[Source information Boundary: Start]

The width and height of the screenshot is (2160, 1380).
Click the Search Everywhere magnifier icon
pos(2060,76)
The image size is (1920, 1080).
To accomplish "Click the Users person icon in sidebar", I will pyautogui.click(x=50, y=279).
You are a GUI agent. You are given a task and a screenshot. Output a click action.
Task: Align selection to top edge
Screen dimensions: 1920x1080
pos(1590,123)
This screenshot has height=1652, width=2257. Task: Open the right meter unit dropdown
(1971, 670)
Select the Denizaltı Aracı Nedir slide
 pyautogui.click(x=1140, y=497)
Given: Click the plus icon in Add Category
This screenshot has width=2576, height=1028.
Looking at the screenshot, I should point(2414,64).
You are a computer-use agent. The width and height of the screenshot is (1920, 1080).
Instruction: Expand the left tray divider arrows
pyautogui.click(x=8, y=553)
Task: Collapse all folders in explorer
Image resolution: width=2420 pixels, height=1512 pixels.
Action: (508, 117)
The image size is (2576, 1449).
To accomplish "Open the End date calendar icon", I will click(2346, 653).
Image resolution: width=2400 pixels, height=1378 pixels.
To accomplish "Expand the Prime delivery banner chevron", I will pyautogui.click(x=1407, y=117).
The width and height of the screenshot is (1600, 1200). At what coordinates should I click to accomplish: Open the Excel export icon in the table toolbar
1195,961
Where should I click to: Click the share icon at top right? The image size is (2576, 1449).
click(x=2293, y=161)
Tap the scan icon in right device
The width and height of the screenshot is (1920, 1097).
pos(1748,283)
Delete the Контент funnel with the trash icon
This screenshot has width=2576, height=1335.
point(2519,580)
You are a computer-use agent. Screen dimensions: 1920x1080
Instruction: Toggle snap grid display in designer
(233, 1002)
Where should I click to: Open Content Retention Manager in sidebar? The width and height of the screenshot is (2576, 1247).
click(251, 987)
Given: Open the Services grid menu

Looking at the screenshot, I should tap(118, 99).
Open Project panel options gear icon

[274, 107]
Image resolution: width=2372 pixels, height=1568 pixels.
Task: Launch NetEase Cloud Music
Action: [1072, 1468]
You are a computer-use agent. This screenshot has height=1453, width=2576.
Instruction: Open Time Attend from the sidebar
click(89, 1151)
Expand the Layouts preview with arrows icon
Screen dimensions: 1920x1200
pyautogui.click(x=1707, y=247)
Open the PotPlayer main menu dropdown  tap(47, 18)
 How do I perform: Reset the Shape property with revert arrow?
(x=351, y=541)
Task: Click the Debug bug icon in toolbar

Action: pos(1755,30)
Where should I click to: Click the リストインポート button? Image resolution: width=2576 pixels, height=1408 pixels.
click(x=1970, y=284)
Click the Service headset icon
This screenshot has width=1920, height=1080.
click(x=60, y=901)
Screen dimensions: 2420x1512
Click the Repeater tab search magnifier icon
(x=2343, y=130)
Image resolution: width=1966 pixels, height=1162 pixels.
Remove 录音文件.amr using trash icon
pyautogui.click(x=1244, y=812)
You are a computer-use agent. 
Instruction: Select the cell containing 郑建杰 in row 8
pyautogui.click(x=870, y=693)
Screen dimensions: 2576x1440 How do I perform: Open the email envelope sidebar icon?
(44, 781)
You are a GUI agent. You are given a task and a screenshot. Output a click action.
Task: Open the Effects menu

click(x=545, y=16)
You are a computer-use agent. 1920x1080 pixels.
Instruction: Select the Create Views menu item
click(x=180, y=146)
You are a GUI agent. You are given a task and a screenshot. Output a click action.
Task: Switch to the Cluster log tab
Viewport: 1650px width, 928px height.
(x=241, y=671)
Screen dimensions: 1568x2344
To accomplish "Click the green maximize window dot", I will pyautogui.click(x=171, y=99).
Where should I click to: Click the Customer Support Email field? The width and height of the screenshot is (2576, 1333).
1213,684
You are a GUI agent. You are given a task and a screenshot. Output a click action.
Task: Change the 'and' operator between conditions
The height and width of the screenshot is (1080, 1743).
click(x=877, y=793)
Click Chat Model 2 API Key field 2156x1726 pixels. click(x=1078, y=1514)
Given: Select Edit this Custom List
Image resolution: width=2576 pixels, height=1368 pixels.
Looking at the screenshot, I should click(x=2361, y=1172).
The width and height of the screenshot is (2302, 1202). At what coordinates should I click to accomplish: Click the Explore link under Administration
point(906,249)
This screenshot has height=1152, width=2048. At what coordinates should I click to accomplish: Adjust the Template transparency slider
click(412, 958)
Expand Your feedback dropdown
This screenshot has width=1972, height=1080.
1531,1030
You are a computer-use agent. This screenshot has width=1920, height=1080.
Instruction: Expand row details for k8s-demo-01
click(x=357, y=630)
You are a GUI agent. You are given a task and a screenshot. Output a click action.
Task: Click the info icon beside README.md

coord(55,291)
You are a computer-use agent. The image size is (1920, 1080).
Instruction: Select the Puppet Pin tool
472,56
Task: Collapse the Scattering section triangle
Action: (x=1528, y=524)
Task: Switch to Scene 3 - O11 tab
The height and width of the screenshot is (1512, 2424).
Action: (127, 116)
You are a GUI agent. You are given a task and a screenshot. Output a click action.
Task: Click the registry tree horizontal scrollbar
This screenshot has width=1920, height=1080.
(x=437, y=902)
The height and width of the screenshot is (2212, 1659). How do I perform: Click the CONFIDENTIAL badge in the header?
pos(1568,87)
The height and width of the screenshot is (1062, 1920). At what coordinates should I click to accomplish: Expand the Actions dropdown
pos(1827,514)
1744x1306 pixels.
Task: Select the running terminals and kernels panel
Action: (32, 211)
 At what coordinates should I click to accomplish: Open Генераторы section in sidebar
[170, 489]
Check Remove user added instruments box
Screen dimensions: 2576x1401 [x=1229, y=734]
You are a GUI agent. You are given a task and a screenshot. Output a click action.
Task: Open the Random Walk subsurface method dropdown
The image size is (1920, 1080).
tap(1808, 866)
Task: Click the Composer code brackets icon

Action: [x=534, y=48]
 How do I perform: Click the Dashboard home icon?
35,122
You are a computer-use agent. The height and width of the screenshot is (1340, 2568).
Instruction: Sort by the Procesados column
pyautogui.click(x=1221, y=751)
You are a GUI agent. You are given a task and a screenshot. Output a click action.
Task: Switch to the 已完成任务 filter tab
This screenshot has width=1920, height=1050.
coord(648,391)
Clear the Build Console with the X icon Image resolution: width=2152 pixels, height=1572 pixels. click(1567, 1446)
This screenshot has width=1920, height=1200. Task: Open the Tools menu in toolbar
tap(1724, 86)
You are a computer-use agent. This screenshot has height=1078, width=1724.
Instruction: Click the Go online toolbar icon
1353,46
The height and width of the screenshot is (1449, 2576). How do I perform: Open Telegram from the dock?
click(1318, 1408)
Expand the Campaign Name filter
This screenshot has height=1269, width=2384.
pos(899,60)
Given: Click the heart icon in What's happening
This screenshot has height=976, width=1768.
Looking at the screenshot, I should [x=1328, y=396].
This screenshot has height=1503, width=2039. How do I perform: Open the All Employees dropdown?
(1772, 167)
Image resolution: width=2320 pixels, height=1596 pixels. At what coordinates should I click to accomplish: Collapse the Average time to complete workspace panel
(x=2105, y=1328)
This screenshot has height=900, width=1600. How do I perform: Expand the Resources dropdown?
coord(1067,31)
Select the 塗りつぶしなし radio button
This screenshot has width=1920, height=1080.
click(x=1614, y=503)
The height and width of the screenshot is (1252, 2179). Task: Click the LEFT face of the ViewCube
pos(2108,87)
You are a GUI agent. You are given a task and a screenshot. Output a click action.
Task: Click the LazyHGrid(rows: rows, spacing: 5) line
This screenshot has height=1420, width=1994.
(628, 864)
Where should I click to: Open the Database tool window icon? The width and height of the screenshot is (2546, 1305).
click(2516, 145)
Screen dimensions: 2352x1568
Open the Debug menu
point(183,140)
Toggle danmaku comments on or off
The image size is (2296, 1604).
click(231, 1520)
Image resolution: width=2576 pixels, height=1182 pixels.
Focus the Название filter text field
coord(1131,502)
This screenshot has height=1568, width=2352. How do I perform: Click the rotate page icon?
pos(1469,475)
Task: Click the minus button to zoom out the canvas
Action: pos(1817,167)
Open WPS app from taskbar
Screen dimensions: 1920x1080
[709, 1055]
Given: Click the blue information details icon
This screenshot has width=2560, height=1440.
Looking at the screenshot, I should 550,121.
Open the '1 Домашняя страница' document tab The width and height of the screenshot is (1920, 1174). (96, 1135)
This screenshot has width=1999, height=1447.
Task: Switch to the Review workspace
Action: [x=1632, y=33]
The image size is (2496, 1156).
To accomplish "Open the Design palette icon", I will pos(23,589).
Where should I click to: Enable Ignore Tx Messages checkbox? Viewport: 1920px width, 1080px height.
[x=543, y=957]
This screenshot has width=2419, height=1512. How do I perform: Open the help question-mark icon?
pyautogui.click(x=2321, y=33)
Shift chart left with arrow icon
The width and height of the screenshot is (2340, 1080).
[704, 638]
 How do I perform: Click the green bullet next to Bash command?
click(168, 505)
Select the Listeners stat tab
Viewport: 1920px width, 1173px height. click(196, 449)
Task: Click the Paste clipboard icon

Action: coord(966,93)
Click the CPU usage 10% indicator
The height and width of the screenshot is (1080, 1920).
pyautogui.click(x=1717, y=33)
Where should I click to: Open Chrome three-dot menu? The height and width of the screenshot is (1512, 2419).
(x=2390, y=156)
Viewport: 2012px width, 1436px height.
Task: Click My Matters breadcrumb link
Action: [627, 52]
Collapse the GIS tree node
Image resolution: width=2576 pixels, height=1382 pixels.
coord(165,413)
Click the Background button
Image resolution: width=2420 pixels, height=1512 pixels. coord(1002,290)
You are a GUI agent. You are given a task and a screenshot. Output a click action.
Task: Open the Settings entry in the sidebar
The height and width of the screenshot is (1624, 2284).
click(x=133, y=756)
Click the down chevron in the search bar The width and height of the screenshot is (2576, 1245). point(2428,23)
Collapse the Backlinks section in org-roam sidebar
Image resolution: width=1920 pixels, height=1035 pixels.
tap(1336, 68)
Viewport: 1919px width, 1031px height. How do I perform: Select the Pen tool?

[Source information Boundary: End]

[How to complete this task]
Ending with the line containing "Delete the Контент funnel with the trash icon", please print exactly the lines of the material above from its first line onward, and nothing else.

[Response to this task]
The width and height of the screenshot is (2160, 1380).
Click the Search Everywhere magnifier icon
pos(2060,76)
The image size is (1920, 1080).
To accomplish "Click the Users person icon in sidebar", I will pyautogui.click(x=50, y=279).
You are a GUI agent. You are given a task and a screenshot. Output a click action.
Task: Align selection to top edge
Screen dimensions: 1920x1080
pos(1590,123)
This screenshot has height=1652, width=2257. Task: Open the right meter unit dropdown
(1971, 670)
Select the Denizaltı Aracı Nedir slide
 pyautogui.click(x=1140, y=497)
Given: Click the plus icon in Add Category
This screenshot has width=2576, height=1028.
Looking at the screenshot, I should point(2414,64).
You are a computer-use agent. The width and height of the screenshot is (1920, 1080).
Instruction: Expand the left tray divider arrows
pyautogui.click(x=8, y=553)
Task: Collapse all folders in explorer
Image resolution: width=2420 pixels, height=1512 pixels.
Action: (508, 117)
The image size is (2576, 1449).
To accomplish "Open the End date calendar icon", I will click(2346, 653).
Image resolution: width=2400 pixels, height=1378 pixels.
To accomplish "Expand the Prime delivery banner chevron", I will pyautogui.click(x=1407, y=117).
The width and height of the screenshot is (1600, 1200). At what coordinates should I click to accomplish: Open the Excel export icon in the table toolbar
1195,961
Where should I click to: Click the share icon at top right? The image size is (2576, 1449).
click(x=2293, y=161)
Tap the scan icon in right device
The width and height of the screenshot is (1920, 1097).
pos(1748,283)
Delete the Контент funnel with the trash icon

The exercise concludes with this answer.